И Рейган, и Тетчер взяли на вооружение новую экономическую теорию — монетаризм, — следуя предписаниям которой, а именно повышая государственную процентную ставку по вкладам для сдерживания инфляции, добились укрепления доллара. Это означало, что американцы теперь могут покупать чьи угодно товары, но никто не мог позволить себе покупать американские. Сокращение экспорта и увеличение импорта привели в США (и Британии) к падению производства. Рейгану, как и Тетчер, год от года приходилось отрезать от бюджета все большую долю на выплату социальных пособий для растущего числа безработных. Бюджетный дефицит США достиг 200 миллиардов долларов, почти вчетверо превысив показатель предыдущей администрации, в связи с чем долгосрочное федеральное финансирование инфраструктурных проектов, жизненно важное для американской промышленности, пришлось по сути дела свернуть. Казалось, что 1920-е годы вернулись снова. Неудивительно, что в октябре 1987 года нью-йоркский рынок акций рухнул, заставив весь мир затаить дыхание. Великой депрессии на этот раз не случилось просто потому, что Соединенные Штаты уже не пользовались таким экономическим влиянием, как в 1929 году. Национальное хозяйство сумело справиться с эффектами рейганомики благодаря тому, что иностранные, особенно японские, компании обрушили на Америку настоящий золотой дождь инвестиций. Из неудачной попытки монетаризма обуздать рост государственных расходов на свет появилась еще одна новая концепция — приватизации. Британское правительство, сознательно стремясь возможно больше походить на Америку, сбывало с рук контрольные пакеты акций в телекоммуникациях, гражданской авиации, жилищном строительстве, а также в коммунальных отраслях — энергетике, газо- и водоснабжении, — используя вырученные средства для латания дыр в бюджете.
Правительства не только превращали общественные услуги в рыночные предприятия, они также хотели превратить в международный рынок всю планету. Теоретически повышение эффективности мировой экономики должно было достигаться снятием контроля с движения денежных потоков, поскольку свободные деньги направлялись туда, где приносили бы максимальную прибыль, а значит, и максимальную пользу Технологически перемещение денег между странами, инвестиционными банками, биржами и валютными операторами к тому времени уже стало делом нажатия нескольких кнопок. Так или иначе, в 1980-х годах крупнейшие индустриальные державы под давлением США согласились стать гарантами свободного движения капитала во всем мире. Повторяя своих предшественников середины XIX века, политики старательно представляли либерализацию торговли и финансов как возвращение к естественному состоянию экономических и социальных отношений. Только с отменой бессмысленных тарифов, профсоюзных рогаток, запретов на застройку незанятой земли, ограничений времени работы магазинов и предприятий, уверяли они, для людей наступит подлинное царство свободы, экономической эффективности и процветания.

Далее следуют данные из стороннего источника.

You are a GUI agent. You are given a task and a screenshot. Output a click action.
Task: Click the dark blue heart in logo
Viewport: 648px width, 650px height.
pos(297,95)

Начало реализации новой доктрины положили страны англосаксонского мира — США, Великобритания. Новая Зеландия и Австралия, — однако коммерческая и военная мощь Соединенных Штатов и либерализация рынков капитала поставили остальные западные правительства перед выбором: либо принять на вооружение аналогичные стратегии, либо подвергнуть экономическому риску свою страну. Двигателем новой экономики была не индустрия, а финансы, и государственная поддержка производства теперь считалась нарушением правил. В этой новой атмосфере руководители бизнеса становились образцами для подражания и авторитетными советниками при правительствах, а сами корпорации — эталоном всякой организации вообще. Коммунальные предприятия, чьи услуги всегда считались одной из функций власти, приватизировались и превращались в открытые акционерные компании, по закону обязанные в первую очередь преследовать цель увеличения стоимости акций. Однако даже те учреждения, которые оставались в руках высших и прочих органов управления, в той или иной степени адаптировали свою деятельность к корпоративному шаблону. Университеты, технические колледжи, школы, почта, советы по здравоохранению и муниципальные советы — всем пришлось подвергнуться реструктуризации и приучиться воспринимать себя как коммерческие организации. Возникли условия, при которых, например, в Британии местный совет по здравоохранению, ведающий несколькими муниципальными больницами, мог быть признан банкротом. В 2004 году, в ходе дебатов о размере платы за обучение, Колин Лукас, вице-канцлер Оксфордского университета, уже без всякого стеснения заявил, что «преподавать нерентабельно».